Collected data entries:
######
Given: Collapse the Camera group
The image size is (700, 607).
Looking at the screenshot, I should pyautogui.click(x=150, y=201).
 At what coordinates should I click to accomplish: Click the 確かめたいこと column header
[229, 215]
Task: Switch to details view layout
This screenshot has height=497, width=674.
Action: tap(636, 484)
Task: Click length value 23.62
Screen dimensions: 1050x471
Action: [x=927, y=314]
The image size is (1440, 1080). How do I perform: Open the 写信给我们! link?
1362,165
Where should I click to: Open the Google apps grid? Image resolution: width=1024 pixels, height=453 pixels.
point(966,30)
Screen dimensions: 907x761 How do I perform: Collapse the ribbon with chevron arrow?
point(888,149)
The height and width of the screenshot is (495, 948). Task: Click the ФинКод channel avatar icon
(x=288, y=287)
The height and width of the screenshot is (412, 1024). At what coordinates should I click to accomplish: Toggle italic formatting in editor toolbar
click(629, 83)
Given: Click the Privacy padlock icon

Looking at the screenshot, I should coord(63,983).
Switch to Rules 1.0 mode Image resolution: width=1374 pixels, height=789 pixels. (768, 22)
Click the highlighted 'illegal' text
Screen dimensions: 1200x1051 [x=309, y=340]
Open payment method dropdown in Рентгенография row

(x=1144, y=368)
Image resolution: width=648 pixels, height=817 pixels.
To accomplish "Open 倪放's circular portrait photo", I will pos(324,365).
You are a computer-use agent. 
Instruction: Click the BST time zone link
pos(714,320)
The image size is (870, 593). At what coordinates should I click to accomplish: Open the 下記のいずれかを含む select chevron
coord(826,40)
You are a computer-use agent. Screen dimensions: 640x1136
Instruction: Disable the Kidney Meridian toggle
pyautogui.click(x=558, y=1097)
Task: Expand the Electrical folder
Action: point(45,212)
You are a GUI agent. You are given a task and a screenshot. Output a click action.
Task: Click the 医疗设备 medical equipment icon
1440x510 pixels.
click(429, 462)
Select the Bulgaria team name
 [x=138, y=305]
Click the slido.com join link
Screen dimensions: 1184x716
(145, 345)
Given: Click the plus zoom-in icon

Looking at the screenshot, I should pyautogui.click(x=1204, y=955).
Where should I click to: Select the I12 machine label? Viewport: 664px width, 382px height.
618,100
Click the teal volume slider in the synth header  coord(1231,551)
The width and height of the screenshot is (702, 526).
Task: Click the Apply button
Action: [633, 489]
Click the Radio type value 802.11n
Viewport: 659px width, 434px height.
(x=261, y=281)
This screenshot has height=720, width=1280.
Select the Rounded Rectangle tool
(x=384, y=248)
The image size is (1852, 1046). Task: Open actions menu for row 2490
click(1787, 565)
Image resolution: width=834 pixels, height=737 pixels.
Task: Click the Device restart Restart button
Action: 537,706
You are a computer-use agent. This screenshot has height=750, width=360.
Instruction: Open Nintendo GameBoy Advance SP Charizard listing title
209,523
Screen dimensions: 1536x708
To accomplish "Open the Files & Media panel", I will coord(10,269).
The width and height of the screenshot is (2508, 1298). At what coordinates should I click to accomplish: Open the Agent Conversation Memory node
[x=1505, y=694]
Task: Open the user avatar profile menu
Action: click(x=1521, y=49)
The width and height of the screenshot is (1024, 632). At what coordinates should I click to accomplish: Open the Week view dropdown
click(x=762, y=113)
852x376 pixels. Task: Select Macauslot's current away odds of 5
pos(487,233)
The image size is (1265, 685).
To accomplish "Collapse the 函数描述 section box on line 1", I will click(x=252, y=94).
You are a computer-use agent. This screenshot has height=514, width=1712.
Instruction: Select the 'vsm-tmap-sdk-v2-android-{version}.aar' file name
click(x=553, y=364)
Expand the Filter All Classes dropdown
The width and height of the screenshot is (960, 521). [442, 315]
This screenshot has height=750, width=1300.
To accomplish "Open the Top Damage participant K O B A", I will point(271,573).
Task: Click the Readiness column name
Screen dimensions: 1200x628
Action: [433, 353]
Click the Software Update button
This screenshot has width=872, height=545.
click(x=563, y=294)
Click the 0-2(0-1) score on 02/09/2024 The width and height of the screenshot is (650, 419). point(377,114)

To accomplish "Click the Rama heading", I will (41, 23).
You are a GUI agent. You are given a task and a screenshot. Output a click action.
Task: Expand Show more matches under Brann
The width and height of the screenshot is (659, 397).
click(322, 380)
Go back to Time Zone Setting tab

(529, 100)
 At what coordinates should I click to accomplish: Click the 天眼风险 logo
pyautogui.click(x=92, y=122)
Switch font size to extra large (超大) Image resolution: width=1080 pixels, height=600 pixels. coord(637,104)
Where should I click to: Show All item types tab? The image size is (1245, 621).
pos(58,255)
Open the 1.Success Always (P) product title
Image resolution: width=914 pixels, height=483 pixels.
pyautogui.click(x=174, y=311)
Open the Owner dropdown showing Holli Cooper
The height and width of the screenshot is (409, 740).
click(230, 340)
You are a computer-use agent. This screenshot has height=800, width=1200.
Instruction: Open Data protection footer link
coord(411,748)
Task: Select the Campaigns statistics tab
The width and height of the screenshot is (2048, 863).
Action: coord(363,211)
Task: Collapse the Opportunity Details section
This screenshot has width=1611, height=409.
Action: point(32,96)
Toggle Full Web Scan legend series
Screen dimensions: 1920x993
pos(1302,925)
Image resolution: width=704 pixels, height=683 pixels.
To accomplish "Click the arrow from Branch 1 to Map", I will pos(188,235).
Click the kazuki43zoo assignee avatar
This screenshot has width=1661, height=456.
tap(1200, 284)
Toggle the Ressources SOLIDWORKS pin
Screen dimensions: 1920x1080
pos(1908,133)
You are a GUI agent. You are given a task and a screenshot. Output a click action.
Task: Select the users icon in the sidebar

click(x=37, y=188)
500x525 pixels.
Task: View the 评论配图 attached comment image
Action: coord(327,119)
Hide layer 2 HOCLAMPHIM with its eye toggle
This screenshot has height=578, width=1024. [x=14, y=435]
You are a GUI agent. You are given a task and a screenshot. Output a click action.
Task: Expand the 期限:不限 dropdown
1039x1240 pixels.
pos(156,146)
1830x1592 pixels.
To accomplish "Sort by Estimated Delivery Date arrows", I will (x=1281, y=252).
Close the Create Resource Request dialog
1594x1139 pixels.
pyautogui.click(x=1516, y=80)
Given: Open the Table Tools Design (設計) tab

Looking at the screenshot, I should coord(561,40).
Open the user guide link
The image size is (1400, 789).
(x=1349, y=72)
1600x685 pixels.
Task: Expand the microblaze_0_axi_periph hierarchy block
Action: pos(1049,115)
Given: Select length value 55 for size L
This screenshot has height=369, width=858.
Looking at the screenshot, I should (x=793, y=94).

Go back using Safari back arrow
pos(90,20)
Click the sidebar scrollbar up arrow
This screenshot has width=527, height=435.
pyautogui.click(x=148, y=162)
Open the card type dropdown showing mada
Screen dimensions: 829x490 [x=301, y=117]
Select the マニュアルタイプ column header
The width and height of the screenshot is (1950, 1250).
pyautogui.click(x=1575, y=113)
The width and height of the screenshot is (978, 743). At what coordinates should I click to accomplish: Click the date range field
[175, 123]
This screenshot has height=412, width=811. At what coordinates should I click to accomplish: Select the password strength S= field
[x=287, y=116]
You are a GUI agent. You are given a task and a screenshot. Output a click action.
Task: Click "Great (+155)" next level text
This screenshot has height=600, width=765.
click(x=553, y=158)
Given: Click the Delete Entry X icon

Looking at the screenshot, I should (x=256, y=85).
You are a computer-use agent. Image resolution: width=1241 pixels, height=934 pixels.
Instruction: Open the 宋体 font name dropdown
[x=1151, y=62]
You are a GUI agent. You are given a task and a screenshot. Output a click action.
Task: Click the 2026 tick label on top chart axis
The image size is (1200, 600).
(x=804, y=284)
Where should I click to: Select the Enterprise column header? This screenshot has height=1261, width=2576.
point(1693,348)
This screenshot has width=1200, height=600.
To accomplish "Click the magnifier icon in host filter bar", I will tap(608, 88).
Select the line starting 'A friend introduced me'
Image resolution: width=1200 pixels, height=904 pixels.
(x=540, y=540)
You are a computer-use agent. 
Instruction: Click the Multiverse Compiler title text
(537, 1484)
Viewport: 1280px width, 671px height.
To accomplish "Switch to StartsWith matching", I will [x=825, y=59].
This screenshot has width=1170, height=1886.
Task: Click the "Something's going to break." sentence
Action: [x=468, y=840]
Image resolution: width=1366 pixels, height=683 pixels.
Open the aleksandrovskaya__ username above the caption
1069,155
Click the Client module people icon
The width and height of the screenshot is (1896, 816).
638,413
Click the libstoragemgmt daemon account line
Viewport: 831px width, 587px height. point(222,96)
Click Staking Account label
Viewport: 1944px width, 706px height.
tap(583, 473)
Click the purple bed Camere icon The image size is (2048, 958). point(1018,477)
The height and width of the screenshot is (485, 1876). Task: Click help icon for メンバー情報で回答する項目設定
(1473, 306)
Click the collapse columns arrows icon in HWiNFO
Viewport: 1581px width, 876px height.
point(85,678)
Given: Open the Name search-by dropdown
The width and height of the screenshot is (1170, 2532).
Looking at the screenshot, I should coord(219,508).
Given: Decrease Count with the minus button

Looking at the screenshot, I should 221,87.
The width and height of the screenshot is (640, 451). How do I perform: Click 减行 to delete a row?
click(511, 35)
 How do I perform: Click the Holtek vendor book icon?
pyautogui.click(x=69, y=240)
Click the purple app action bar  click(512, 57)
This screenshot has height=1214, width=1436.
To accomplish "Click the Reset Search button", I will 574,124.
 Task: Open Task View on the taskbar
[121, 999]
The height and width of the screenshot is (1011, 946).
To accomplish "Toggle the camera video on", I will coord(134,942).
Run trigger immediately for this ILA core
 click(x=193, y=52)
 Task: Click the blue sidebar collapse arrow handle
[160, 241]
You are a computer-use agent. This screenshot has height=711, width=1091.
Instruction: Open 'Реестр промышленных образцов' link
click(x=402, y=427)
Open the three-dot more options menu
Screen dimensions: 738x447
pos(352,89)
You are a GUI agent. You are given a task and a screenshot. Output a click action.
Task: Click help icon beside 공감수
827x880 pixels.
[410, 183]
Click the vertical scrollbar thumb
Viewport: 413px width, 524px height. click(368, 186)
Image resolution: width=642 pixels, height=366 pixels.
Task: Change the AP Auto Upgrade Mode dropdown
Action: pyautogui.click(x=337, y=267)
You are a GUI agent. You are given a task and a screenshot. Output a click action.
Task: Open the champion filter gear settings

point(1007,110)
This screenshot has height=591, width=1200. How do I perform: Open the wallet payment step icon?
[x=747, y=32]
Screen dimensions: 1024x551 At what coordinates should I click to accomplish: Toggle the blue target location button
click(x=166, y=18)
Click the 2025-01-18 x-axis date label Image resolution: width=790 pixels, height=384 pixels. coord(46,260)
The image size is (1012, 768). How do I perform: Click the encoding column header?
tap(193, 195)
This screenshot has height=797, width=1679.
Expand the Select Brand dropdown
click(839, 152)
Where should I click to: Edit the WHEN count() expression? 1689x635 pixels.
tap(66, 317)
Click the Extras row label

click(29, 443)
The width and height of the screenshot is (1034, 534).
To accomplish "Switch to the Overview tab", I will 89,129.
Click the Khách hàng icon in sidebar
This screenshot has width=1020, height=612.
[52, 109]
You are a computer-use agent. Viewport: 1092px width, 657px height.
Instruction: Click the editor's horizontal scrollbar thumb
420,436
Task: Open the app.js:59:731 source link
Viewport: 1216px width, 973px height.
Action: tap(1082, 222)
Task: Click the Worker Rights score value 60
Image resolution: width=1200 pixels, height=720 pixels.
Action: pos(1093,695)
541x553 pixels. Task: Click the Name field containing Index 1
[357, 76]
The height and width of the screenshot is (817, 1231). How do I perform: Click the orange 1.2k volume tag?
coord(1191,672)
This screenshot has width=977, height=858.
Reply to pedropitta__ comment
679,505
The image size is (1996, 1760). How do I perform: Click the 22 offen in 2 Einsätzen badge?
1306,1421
######
* _Instructions to follow_
For the word "length", please say how many lines in the entries hold it, with only the number as the reply.

* _Result below_
2